Kondisi itu diperparah melalui rantai distribusi yang panjang. Dimana bila musim panen tiba, para tengkulak (pamuge) masuk ke desa-desa mereka untuk membeli hasil panen tersebut dengan harga yang lebih murah. Dan tak jarang, demi mendapat untung besar, alat timbangan pun turut dikondisikan para pamuge.

Kemudian para pamuge tersebut akan menjual kembali biji kopi (green beans) ke toke langganan yang memberi mereka modal. Dan selanjutnya, sang toke menjual green beans tersebut ke toke yang lebih besar, begitu seterusnya hingga akhirnya diolah dan distribusikan oleh toke paling besar ke berbagai daerah. Tentu, setiap perpindahannya, masing-masing pengusaha akan mengambil untung.

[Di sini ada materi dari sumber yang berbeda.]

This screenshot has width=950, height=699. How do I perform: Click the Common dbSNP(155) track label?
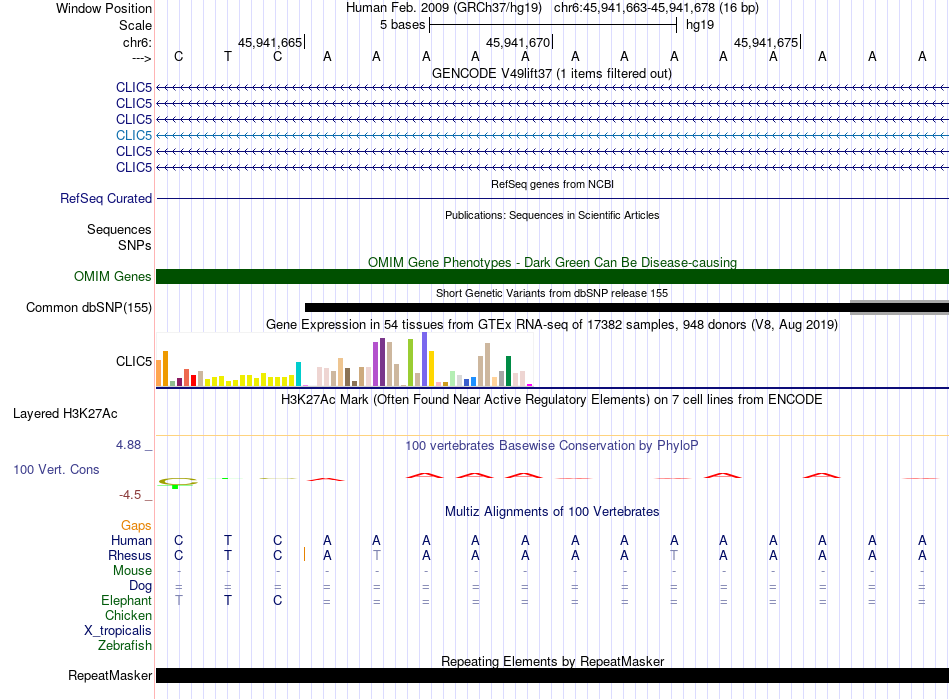89,307
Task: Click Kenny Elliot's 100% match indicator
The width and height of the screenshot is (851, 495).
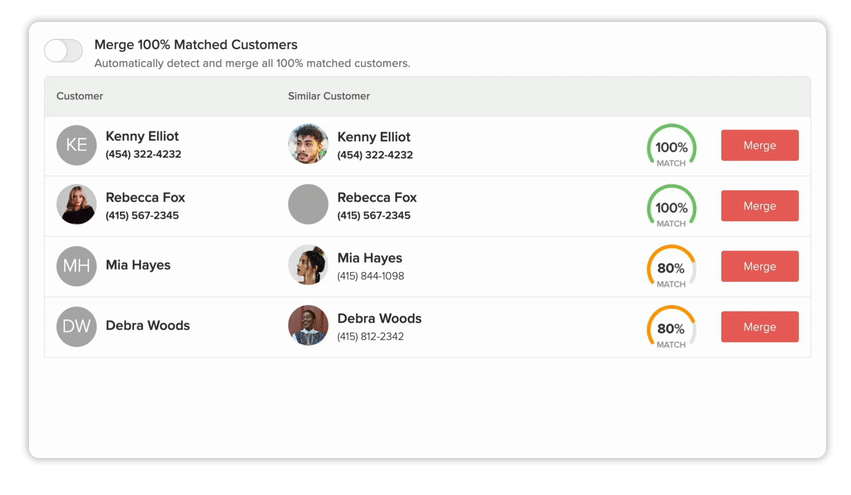Action: click(x=671, y=148)
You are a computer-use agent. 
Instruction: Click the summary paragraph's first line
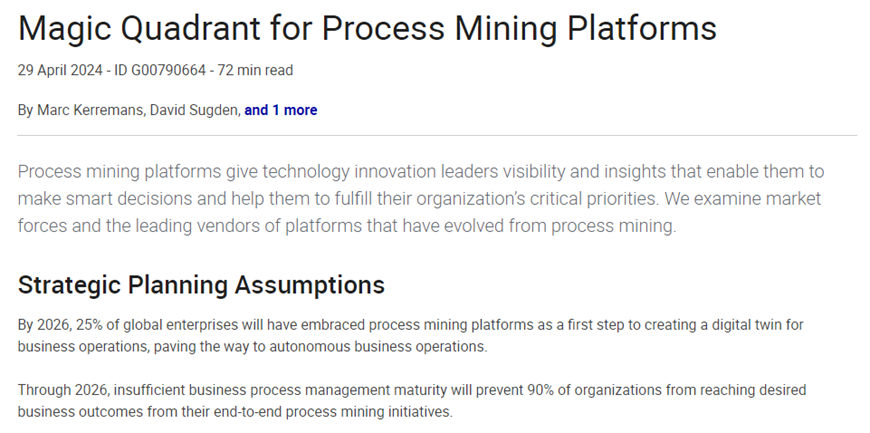coord(420,171)
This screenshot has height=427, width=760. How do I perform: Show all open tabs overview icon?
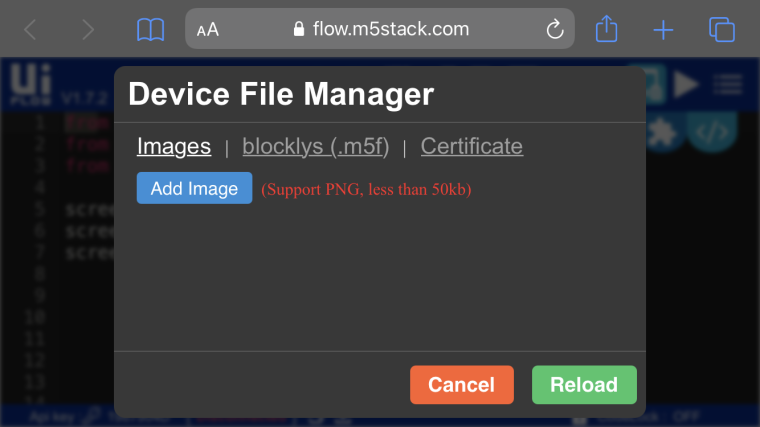click(722, 30)
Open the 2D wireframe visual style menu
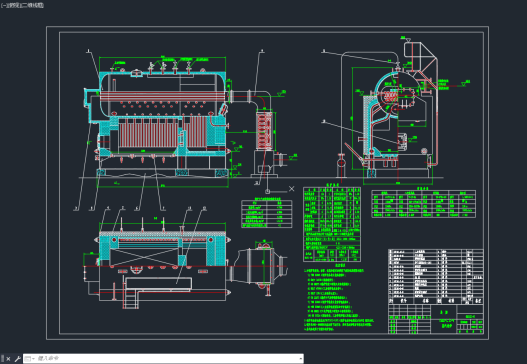The image size is (527, 364). pos(31,5)
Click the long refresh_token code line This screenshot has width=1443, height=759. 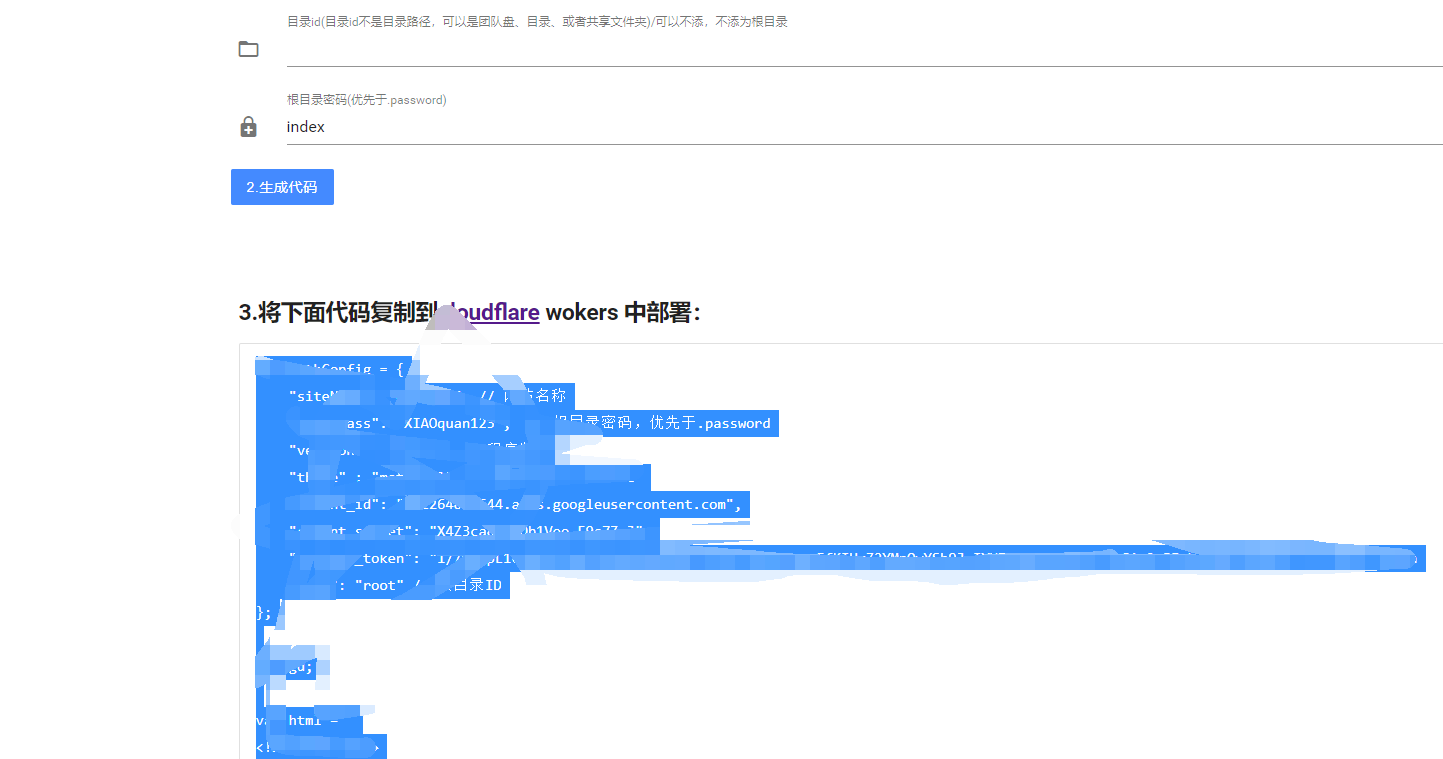pyautogui.click(x=700, y=558)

Selanjutnya, sampailah biji kopi atau green beans di tempat jasa-jasa roastery (pemanggangan) kopi. Sebuah jasa yang mengolah green beans menjadi biji yang telah dimasak menggunakan peralatan canggih, dimana alat mahal tersebut sulit dimiliki oleh petani kecil. Lalu dari usaha roastery kopi, produk kopi yang sudah masak dikemas sedemikian rupa untuk selanjutnya dioper ke berbagai macam coffeeshoop yang membutuhkan. 

Pada ujungnya, sampailah kopi tersebut di coffeeshoop untuk diolah dengan beragam teknik sehingga menjadi minuman kopi yang bermacam-macam namanya. Tentu, untuk mengolah biji tersebut menjadi segelas minuman kopi, para pelaku usaha kopi membutuhkan peralatan-peralatan tertentu, seperti grinder (penggiling biji kopi), mesin espresso, timbangan, dan masih banyak peralatan kecil lainnya.

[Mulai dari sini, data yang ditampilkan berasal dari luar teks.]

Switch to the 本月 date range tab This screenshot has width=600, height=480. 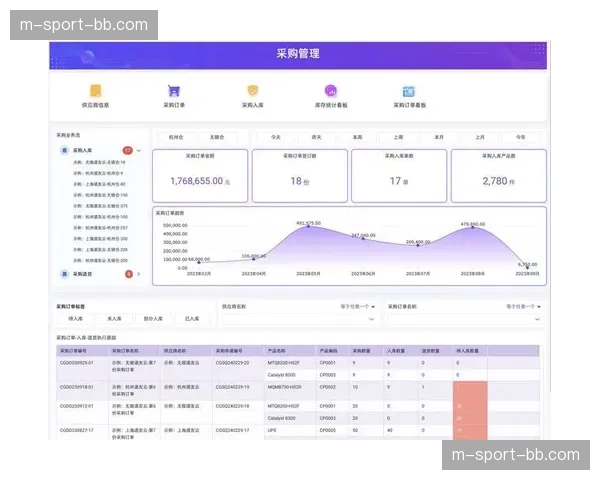439,137
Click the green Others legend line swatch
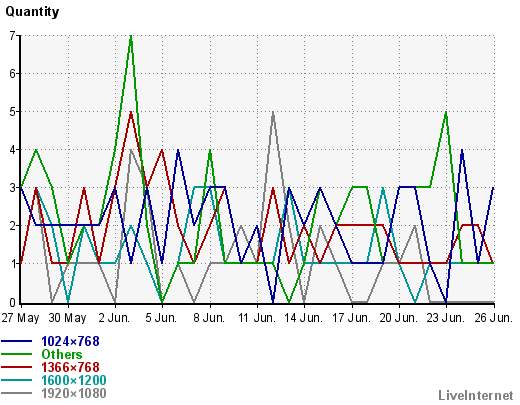This screenshot has width=520, height=405. point(16,354)
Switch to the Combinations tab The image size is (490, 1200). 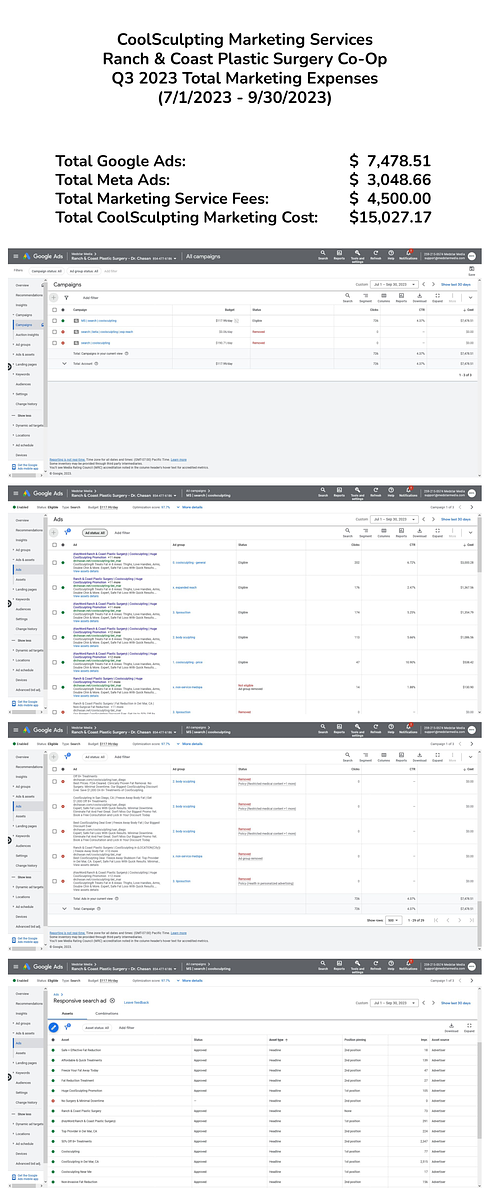pyautogui.click(x=107, y=1013)
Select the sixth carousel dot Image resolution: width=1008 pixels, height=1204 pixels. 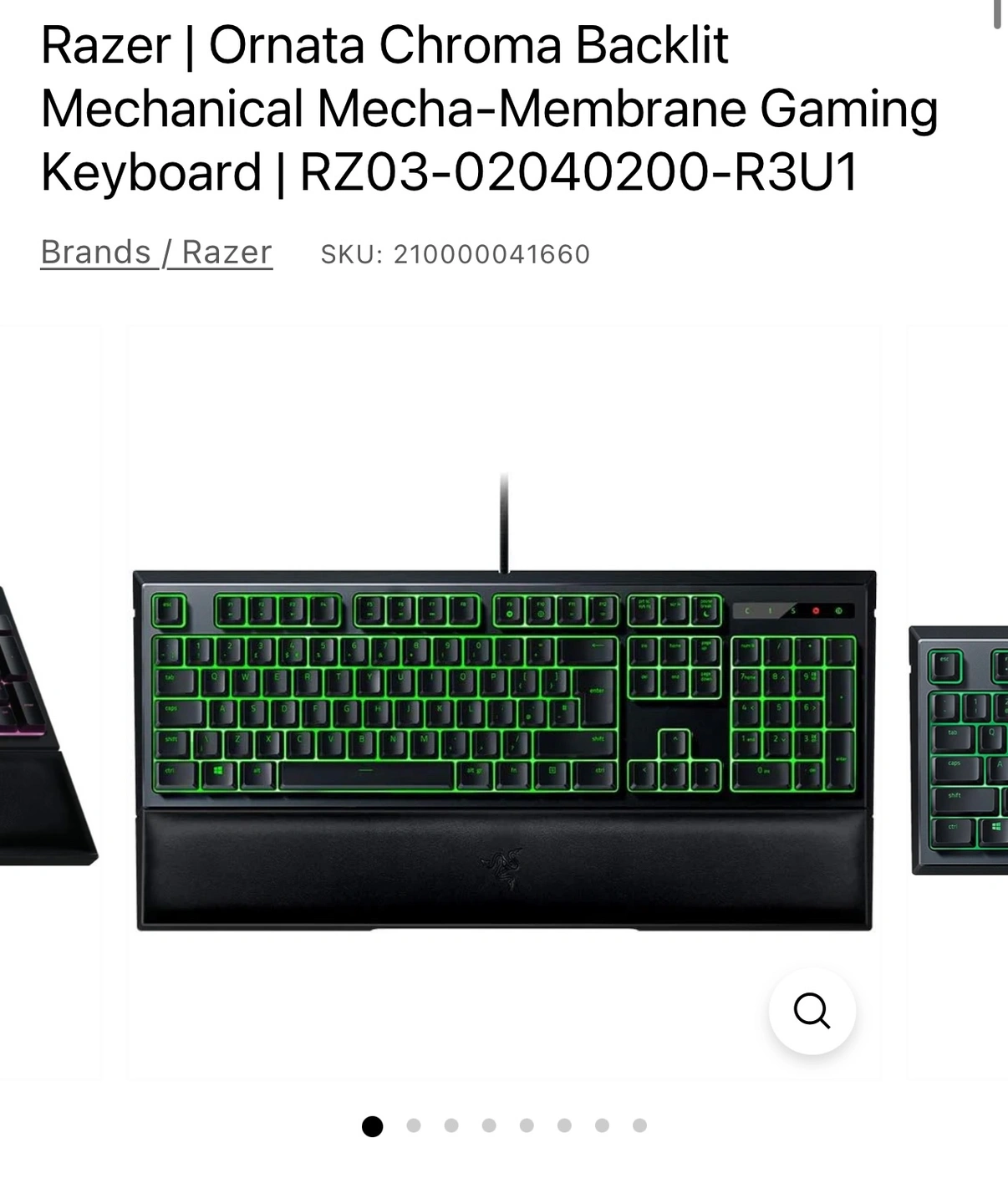coord(564,1125)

Sesekali, bila tidak sering, anak petani turut serta membeli kembali kopi yang dipanen dari hasil keringat orang tuanya dan dari tanah mereka sendiri dengan harga yang berkali-kali lipat lebih mahal akibat panjangnya rantai distribusi tersebut. Dengan demikian, cukup jelas bahwa peran petani cukup signifikan dalam menopang industri usaha kopi pendukung lainnya. 

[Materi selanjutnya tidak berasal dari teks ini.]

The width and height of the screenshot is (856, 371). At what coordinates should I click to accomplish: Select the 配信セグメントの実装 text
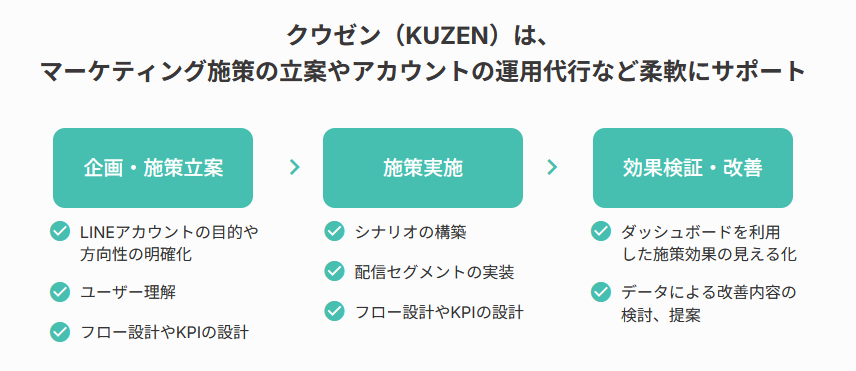(x=435, y=272)
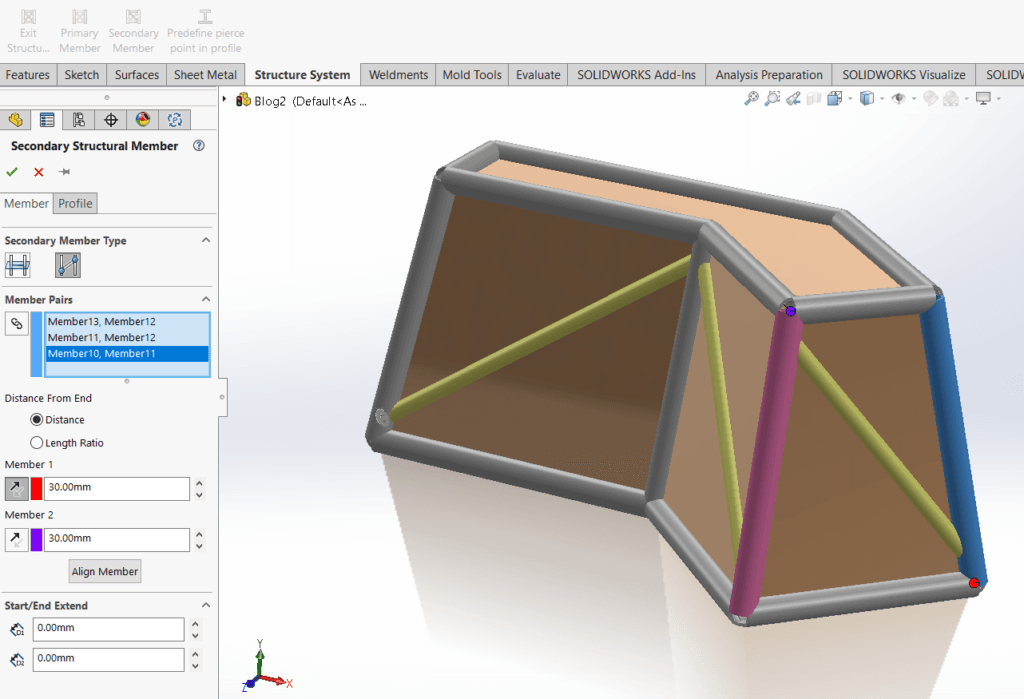Open help for Secondary Structural Member
This screenshot has height=699, width=1024.
(198, 146)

Meski tidak semuanya, namun tak sedikit dari petani yang menggantungkan hidup semata-mata dari hasil perkebunan kecil tersebut. Imbasnya, bila ada tanaman lain yang lebih menjanjikan dan mampu menghasilkan uang yang lebih cepat, maka mereka tak akan berpikir panjang untuk menebang pohon kopinya, lalu menggantinya dengan tanaman lain. Dan tak sedikit pula yang menjual lahannya itu karena himpitan ekonomi.

Penutup

Karena itu, meski acara festival kopi seperti JCW atau yang sejenis lainnya memiliki dampak positif yang dapat dirasakan oleh berbagai pihak, kiranya perlu juga dicarikan solusi bagi permasalahan-permasalahan yang selama ini dikeluhkan para petani kecil kita di berbagai daerah. Misalnya, dengan cara mendonasikan 1 sampai sekian persen omzet atau keuntungan yang diperoleh dari festival atau penjualan produk maupun peralatan kopi terhadap para petani kecil yang kurang beruntung tersebut.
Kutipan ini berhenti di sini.